Buried at the wizened little baby’s heart of Old is an actually lovely and moving rumination on the importance of cherishing every second of every day. Old works when it manages to brush aside all its explanatory bullshit and come-and-go wrinkle cascades, focusing down on the bones of its concept. It totally works. In those moments. He’s got actors that sell them, and I bought them, heart and soul. The older you get the more you watch of life slipping between your fingers like sand, the faster it gets, the more disappears every day. Memories, loved ones, big and small experiences—it can sometimes feel like we have been grabbed by the back of our pants and are being yanked away from everything we desperately reach out for. Life in the rearview.
In its stellar moments, and Shyamalan does land a few here, Old captures that dizzying feeling with visual panache and true emotional aplomb. You might not notice them until they’re halfway through but there are sequences shot in long takes by DP Mike Gioulakis. He’s worked with Shyamalan previously on Split and Glass and the series Servant, but who’s also shot stunners like It Follows and Us. Here, his camera races up and down the beach as a thousand dramatic crescendos are happening to the characters all at once; waves crashing on that beach, unstoppable, inevitable. The metaphor is there for Old, and its skeleton is sturdy and solid enough to support some of the silly extravagances that Shyamalan shovels over it.

EXTRACTED INFORMATION:
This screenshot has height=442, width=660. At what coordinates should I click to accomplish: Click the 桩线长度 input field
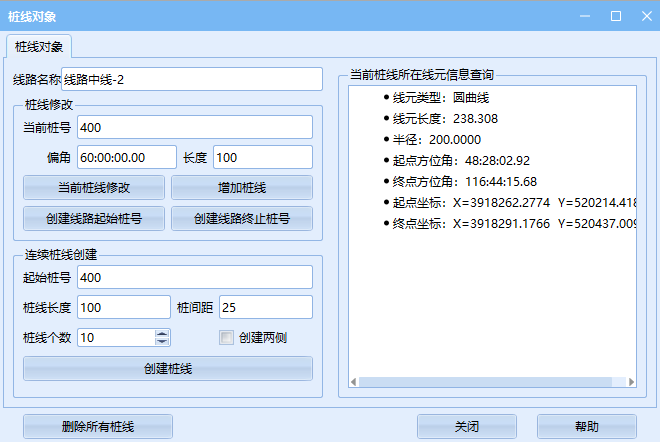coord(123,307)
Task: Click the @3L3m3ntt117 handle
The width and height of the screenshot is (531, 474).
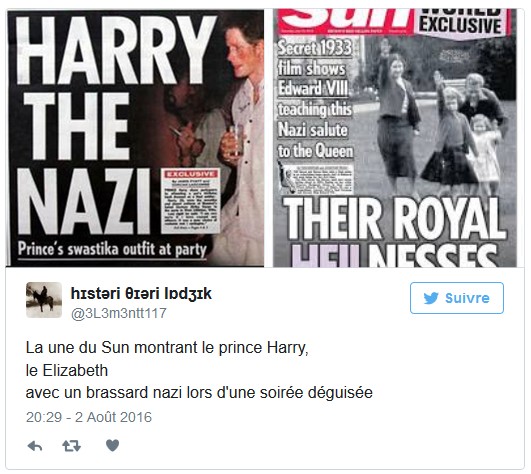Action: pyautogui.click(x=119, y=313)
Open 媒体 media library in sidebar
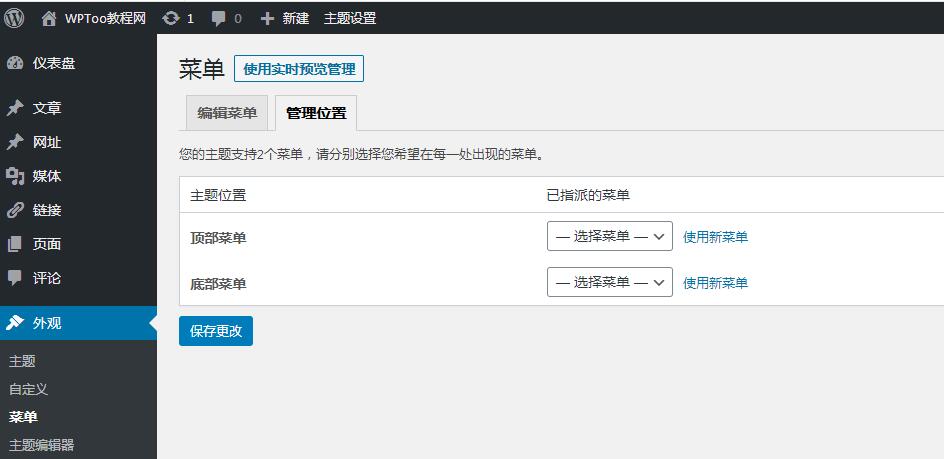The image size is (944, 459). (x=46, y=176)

==

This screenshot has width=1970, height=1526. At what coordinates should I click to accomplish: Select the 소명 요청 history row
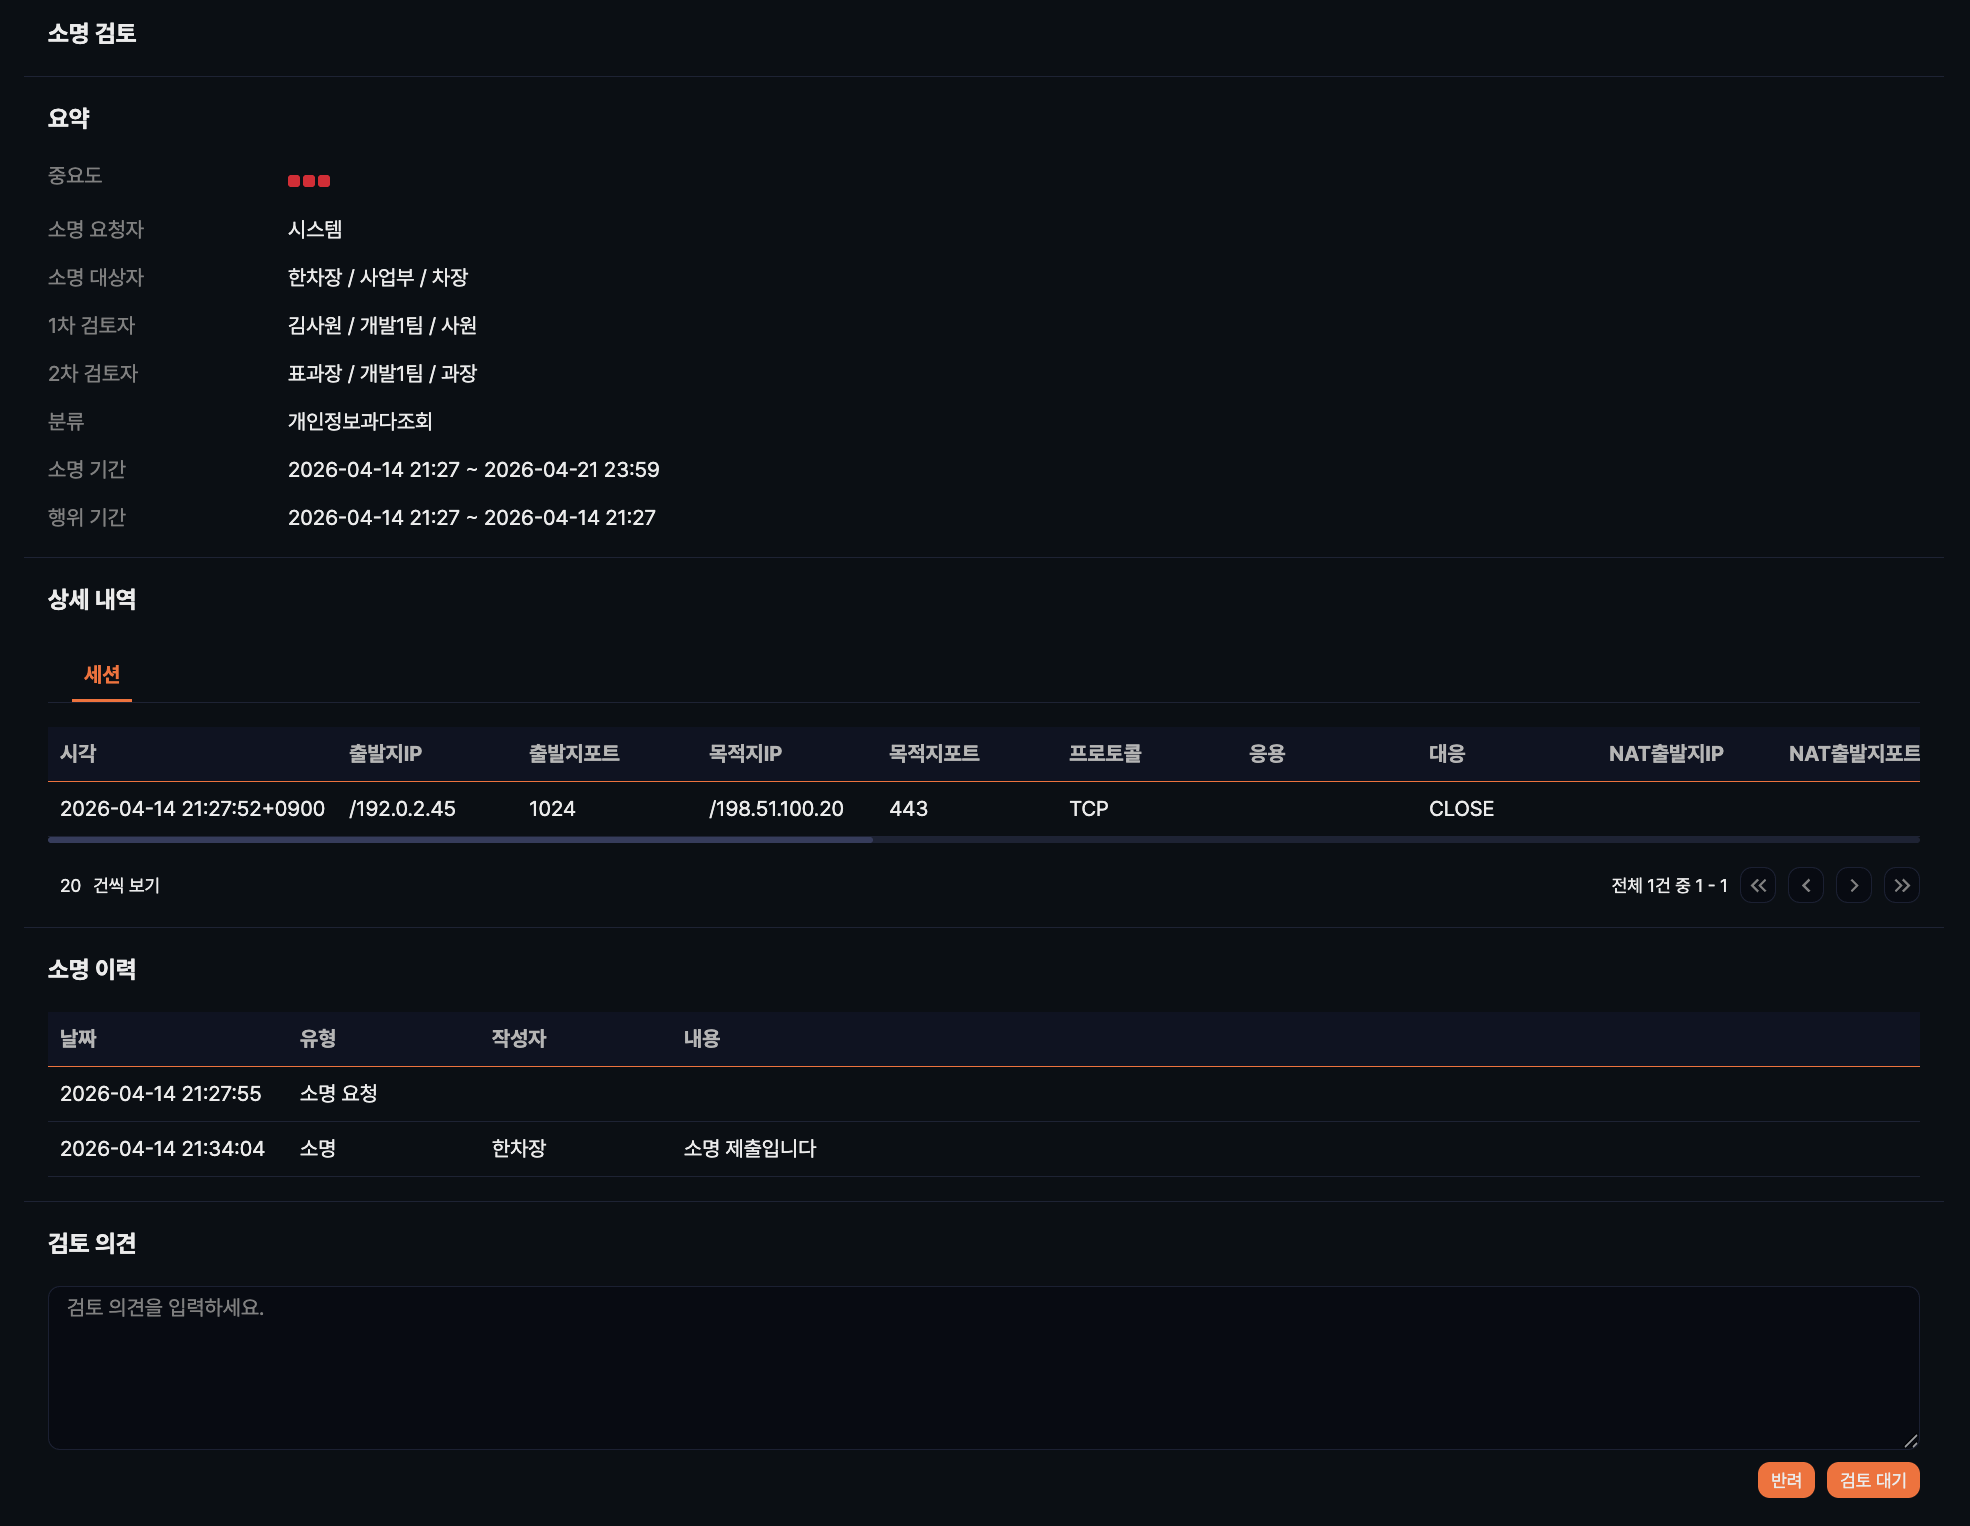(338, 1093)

---

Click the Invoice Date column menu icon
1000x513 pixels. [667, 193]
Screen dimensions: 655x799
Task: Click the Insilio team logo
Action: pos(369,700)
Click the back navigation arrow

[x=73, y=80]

EXERCISE SET:
A - Write the rows from the line with "Task: Click the @3L3m3ntt117 handle" up to and including the line with "The image size is (944, 459). (x=46, y=176)" as a two-column CSV with the columns request and answer, one line per request, putting each request's text and its answer in a single quoted field and replacing line breaks with spaces. Leave the pictures out.
B - Write the next part of the review of the film Old, starting after its last sentence.
The review of the film Old and the rows are unrelated material.

OUTPUTS FOR THE TASKS:
A -
request,answer
"Task: Click the @3L3m3ntt117 handle The width and height of the screenshot is (531, 474).","Action: pyautogui.click(x=119, y=313)"
"Open 媒体 media library in sidebar","The image size is (944, 459). (x=46, y=176)"

B -
But all of them? Oh, that’s a nope! I could probably write an entire dissertation about the eyeliner and lipstick-based aging process that they decided on for Abbey Lee’s character, for one. And there are diversions from the graphic novel that work and there are ones—like a third act reveal—that feel, well, not exactly pasted on…I will give Shyamalan credit that he seeds his so-called “twists” enough every time that they’re not entirely nonsensical. Still, it feels pretty extraneous to what we the audience actually give a damn about at that point. It all comes down to Shyamalan, for all the highs he’s capable of reaching, almost always finds ways of getting in his own way. Like distractingly casting himself in his movies every time, the man cannot help himself.
Old opens in theaters on July 23.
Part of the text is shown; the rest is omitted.